• WHAT NEEDS TO BE DONE
Pull out every line of the listing that contains the string "cell", matching its case exactly.

○ ○ ○ ○

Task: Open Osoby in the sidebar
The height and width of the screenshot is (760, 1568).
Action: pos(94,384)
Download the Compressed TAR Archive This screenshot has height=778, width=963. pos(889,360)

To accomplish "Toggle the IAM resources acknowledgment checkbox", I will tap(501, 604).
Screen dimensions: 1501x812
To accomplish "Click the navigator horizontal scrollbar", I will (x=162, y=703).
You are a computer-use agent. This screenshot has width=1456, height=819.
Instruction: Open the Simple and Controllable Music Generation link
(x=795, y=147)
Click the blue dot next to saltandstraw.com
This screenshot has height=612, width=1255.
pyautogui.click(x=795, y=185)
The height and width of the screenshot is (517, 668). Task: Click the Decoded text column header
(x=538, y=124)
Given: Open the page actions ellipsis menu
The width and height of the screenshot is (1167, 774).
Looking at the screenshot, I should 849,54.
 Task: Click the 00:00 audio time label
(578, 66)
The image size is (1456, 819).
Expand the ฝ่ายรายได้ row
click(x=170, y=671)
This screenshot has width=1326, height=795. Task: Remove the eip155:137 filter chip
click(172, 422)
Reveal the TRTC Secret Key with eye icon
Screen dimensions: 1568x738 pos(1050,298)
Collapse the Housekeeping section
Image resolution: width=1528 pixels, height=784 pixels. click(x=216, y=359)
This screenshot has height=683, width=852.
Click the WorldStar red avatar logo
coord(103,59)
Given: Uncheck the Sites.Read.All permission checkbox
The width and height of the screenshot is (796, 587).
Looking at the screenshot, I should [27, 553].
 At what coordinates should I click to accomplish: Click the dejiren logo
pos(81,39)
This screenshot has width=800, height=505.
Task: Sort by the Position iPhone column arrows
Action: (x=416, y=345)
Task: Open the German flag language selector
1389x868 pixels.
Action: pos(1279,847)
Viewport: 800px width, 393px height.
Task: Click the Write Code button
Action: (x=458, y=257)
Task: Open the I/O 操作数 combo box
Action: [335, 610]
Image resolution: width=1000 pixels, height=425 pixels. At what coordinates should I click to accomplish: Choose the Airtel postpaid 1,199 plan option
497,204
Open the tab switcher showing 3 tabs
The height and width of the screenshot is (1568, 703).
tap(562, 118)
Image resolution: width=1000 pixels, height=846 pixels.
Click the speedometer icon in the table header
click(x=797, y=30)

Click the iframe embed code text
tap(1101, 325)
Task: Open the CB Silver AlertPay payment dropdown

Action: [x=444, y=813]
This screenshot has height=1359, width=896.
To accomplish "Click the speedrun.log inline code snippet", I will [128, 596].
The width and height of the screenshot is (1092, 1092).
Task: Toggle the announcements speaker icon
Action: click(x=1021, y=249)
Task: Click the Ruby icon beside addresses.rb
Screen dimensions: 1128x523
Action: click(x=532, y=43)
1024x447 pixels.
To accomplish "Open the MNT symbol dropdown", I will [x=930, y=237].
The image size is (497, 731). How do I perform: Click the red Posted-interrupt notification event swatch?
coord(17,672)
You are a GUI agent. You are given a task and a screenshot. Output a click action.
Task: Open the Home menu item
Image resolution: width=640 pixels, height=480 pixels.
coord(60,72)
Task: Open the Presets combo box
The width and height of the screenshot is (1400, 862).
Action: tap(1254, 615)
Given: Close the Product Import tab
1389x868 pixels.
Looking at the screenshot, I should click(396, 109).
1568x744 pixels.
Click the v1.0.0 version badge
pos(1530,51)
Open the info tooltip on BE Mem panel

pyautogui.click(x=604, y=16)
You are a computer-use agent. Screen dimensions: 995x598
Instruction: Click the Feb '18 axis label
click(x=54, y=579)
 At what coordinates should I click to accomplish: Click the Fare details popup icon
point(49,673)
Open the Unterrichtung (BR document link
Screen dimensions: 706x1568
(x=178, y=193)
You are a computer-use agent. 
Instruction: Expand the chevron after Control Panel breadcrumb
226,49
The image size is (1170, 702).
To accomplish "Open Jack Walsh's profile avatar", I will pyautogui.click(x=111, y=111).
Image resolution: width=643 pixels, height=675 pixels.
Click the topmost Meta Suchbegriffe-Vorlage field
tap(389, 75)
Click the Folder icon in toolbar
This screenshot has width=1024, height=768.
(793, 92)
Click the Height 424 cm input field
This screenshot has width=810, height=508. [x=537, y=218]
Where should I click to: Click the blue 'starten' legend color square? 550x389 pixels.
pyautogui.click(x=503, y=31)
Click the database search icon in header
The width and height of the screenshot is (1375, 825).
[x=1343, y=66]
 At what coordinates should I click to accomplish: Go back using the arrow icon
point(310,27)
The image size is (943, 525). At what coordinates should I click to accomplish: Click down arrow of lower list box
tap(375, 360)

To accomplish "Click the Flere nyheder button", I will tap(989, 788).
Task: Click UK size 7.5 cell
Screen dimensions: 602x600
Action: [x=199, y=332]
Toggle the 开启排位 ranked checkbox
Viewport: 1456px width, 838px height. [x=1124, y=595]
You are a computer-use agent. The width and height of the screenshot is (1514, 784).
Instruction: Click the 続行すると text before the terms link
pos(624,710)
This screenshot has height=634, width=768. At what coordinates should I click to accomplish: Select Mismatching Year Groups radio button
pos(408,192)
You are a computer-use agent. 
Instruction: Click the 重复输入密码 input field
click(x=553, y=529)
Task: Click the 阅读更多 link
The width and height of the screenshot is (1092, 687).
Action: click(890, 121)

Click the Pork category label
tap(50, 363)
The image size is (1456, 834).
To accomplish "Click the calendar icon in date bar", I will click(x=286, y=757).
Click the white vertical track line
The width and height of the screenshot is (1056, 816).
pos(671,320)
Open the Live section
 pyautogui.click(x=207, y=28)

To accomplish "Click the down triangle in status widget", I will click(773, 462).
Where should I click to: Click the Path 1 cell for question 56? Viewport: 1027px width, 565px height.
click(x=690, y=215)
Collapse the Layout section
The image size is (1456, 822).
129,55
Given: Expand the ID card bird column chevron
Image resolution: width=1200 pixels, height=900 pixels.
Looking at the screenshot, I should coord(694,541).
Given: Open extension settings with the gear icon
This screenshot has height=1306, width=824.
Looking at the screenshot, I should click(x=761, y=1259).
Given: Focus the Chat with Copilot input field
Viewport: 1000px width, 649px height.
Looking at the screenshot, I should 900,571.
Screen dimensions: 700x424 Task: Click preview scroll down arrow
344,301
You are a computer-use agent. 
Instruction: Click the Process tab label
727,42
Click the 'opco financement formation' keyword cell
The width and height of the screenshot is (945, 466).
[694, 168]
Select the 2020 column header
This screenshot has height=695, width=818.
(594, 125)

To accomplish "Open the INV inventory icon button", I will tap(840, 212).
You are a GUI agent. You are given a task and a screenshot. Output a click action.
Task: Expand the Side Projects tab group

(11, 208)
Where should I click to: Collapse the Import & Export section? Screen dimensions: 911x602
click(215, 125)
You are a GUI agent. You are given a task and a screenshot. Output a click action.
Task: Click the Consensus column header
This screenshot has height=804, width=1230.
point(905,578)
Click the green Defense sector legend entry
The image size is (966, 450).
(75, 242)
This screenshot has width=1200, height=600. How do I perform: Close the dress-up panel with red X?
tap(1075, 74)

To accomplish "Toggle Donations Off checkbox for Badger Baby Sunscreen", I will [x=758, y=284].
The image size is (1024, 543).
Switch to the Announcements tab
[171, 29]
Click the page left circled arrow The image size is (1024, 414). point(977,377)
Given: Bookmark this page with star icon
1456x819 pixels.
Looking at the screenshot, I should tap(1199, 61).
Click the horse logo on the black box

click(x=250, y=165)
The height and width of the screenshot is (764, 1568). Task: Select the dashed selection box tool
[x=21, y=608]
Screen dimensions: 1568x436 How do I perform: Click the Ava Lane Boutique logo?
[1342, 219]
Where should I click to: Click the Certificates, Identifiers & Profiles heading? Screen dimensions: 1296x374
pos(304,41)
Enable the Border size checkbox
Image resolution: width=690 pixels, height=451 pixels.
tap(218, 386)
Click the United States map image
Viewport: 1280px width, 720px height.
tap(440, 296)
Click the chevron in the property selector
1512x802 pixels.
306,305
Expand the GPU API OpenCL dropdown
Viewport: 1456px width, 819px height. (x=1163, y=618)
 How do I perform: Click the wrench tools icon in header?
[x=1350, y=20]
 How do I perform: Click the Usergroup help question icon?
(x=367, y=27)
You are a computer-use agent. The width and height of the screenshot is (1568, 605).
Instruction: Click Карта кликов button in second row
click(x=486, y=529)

○ ○ ○ ○

• RESPONSE
Task: Click UK size 7.5 cell
Where should I click to: Click the Path 1 cell for question 56? Viewport: 1027px width, 565px height.
Click the 'opco financement formation' keyword cell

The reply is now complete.